Look below. Copy each line that has "agent" in it.

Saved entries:

+-------+

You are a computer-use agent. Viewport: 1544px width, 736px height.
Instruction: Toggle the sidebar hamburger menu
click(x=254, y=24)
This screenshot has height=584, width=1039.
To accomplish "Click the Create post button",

+-------+

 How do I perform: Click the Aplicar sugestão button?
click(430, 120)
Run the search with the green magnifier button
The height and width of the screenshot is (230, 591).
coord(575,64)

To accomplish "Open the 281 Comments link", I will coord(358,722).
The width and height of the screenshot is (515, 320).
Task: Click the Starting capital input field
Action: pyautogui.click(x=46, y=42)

+-------+

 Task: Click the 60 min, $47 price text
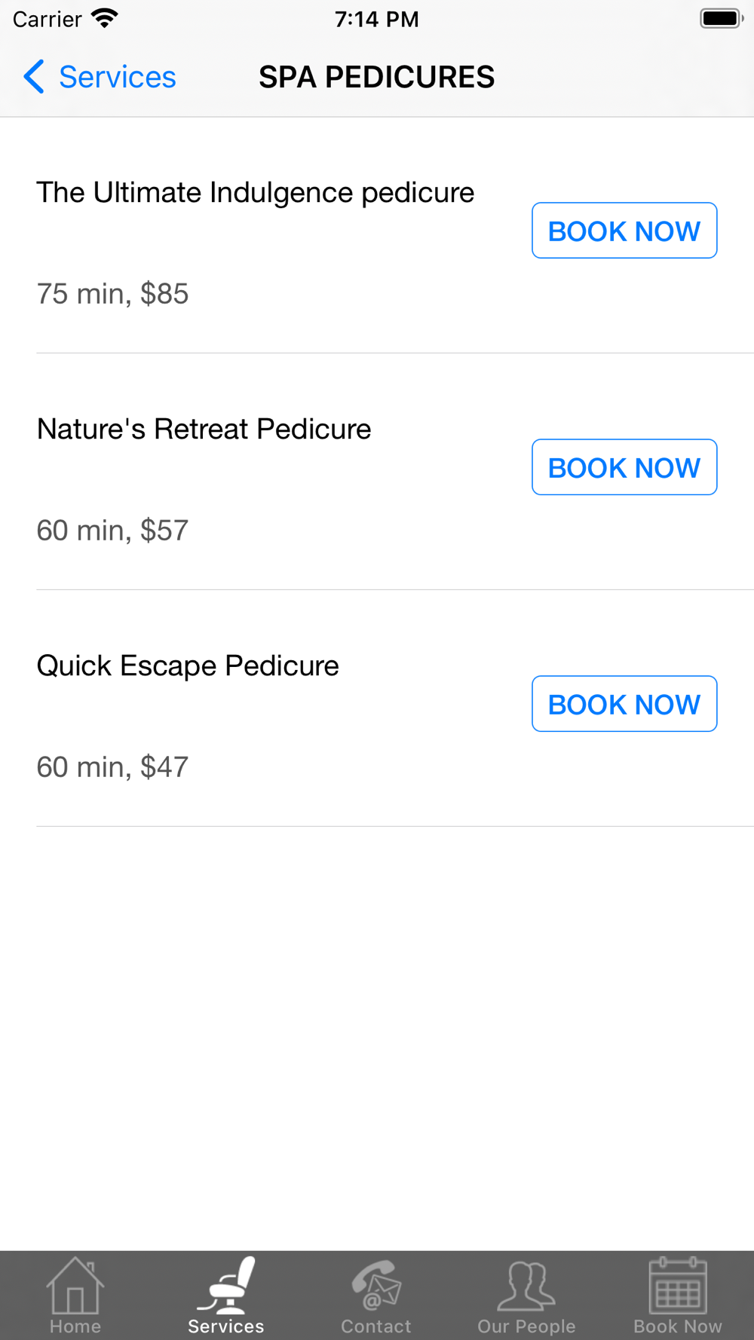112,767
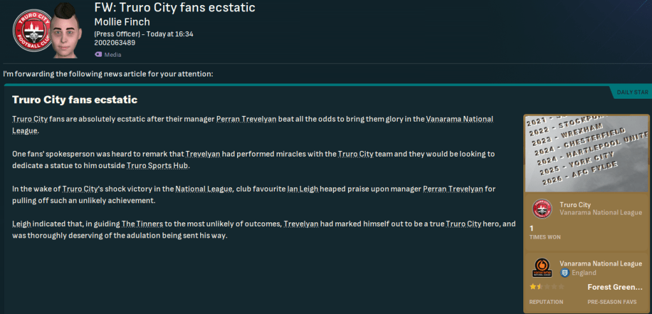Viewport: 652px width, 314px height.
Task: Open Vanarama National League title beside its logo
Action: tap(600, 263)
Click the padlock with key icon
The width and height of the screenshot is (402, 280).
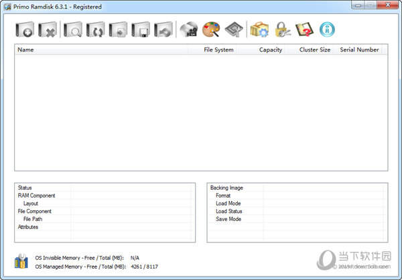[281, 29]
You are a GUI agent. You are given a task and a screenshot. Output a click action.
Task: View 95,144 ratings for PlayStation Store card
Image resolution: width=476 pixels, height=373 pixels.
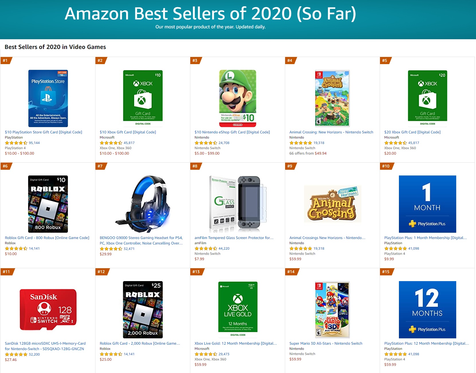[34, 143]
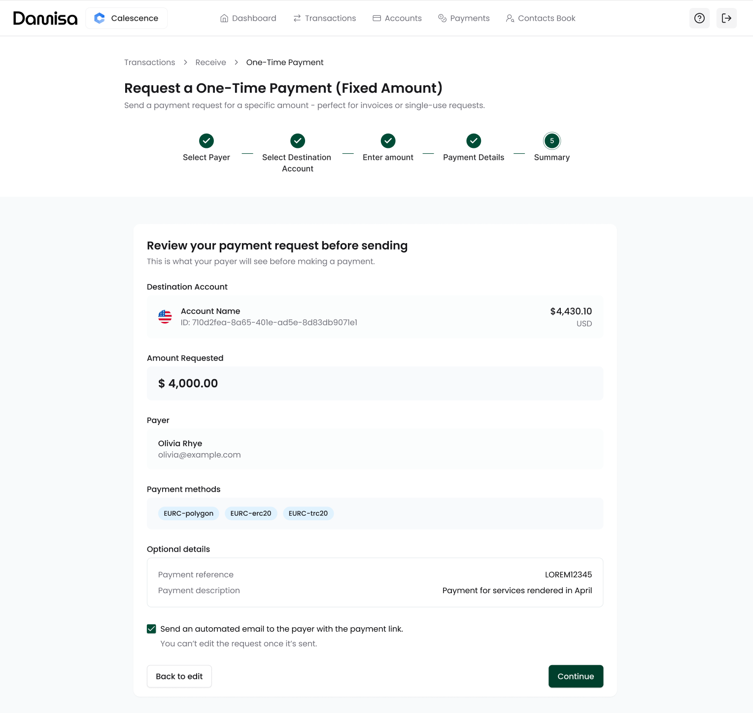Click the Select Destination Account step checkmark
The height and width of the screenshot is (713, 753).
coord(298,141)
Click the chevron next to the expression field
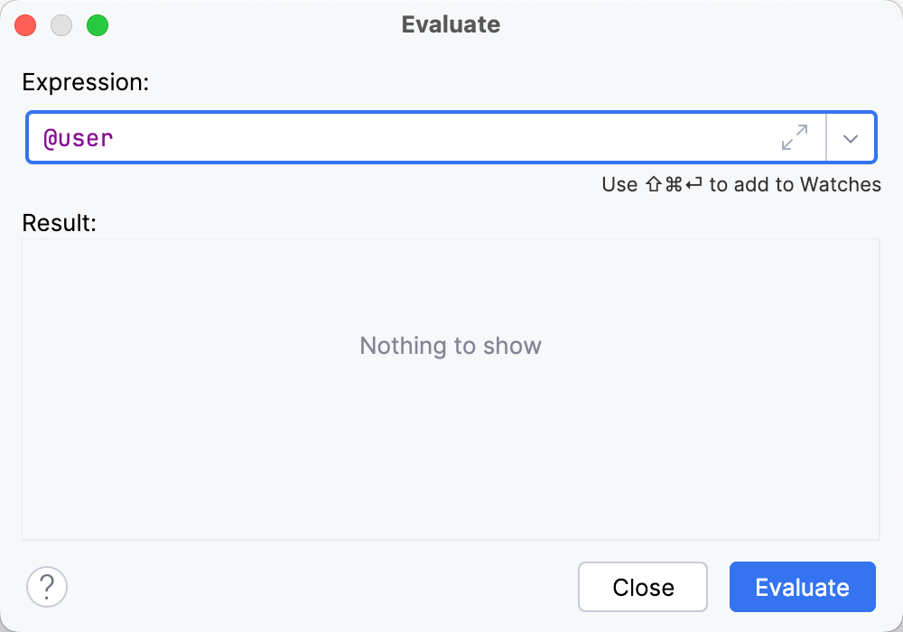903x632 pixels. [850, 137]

+-------+

- TASK RESPONSE -
You are a computer-use agent. Viewport: 1544px width, 736px height.
You are a GUI agent. You are given a task and a screenshot. Output a click action.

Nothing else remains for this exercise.